(Stored records)

▬▬▬

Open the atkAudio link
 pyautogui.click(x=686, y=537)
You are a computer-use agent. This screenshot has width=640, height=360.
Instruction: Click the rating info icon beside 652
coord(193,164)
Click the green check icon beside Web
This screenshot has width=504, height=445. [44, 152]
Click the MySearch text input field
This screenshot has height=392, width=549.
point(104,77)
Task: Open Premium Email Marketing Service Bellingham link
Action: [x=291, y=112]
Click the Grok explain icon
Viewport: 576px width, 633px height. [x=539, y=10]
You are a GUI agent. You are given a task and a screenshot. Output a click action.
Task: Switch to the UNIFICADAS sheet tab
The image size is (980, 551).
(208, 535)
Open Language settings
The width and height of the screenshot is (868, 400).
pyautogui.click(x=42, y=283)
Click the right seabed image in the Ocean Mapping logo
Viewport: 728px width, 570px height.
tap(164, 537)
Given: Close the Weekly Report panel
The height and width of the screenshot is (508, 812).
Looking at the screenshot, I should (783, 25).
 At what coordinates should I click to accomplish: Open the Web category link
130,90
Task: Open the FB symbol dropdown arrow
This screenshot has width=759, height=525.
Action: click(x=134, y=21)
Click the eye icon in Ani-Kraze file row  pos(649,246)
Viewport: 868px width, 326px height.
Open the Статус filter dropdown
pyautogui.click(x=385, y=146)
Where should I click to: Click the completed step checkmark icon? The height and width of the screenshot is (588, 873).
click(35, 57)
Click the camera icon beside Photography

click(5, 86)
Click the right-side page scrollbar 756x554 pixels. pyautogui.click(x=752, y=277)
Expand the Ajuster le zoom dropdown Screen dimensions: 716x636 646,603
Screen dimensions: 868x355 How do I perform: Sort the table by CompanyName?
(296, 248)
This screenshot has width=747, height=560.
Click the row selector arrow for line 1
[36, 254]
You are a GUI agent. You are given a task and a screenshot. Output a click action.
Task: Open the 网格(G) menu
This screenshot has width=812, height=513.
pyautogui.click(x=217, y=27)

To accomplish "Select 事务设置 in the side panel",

▬▬▬

## What this task involves
Each line above must be printed exactly as it appears.

## Final answer
Open the atkAudio link
 pyautogui.click(x=686, y=537)
You are a computer-use agent. This screenshot has width=640, height=360.
Instruction: Click the rating info icon beside 652
coord(193,164)
Click the green check icon beside Web
This screenshot has width=504, height=445. [44, 152]
Click the MySearch text input field
This screenshot has height=392, width=549.
point(104,77)
Task: Open Premium Email Marketing Service Bellingham link
Action: [x=291, y=112]
Click the Grok explain icon
Viewport: 576px width, 633px height. [x=539, y=10]
You are a GUI agent. You are given a task and a screenshot. Output a click action.
Task: Switch to the UNIFICADAS sheet tab
The image size is (980, 551).
(208, 535)
Open Language settings
The width and height of the screenshot is (868, 400).
pyautogui.click(x=42, y=283)
Click the right seabed image in the Ocean Mapping logo
Viewport: 728px width, 570px height.
tap(164, 537)
Given: Close the Weekly Report panel
The height and width of the screenshot is (508, 812).
Looking at the screenshot, I should (783, 25).
 At what coordinates should I click to accomplish: Open the Web category link
130,90
Task: Open the FB symbol dropdown arrow
This screenshot has width=759, height=525.
Action: click(x=134, y=21)
Click the eye icon in Ani-Kraze file row  pos(649,246)
Viewport: 868px width, 326px height.
Open the Статус filter dropdown
pyautogui.click(x=385, y=146)
Where should I click to: Click the completed step checkmark icon? The height and width of the screenshot is (588, 873).
click(35, 57)
Click the camera icon beside Photography

click(5, 86)
Click the right-side page scrollbar 756x554 pixels. pyautogui.click(x=752, y=277)
Expand the Ajuster le zoom dropdown Screen dimensions: 716x636 646,603
Screen dimensions: 868x355 How do I perform: Sort the table by CompanyName?
(296, 248)
This screenshot has width=747, height=560.
Click the row selector arrow for line 1
[36, 254]
You are a GUI agent. You are given a task and a screenshot. Output a click action.
Task: Open the 网格(G) menu
This screenshot has width=812, height=513.
pyautogui.click(x=217, y=27)

To accomplish "Select 事务设置 in the side panel",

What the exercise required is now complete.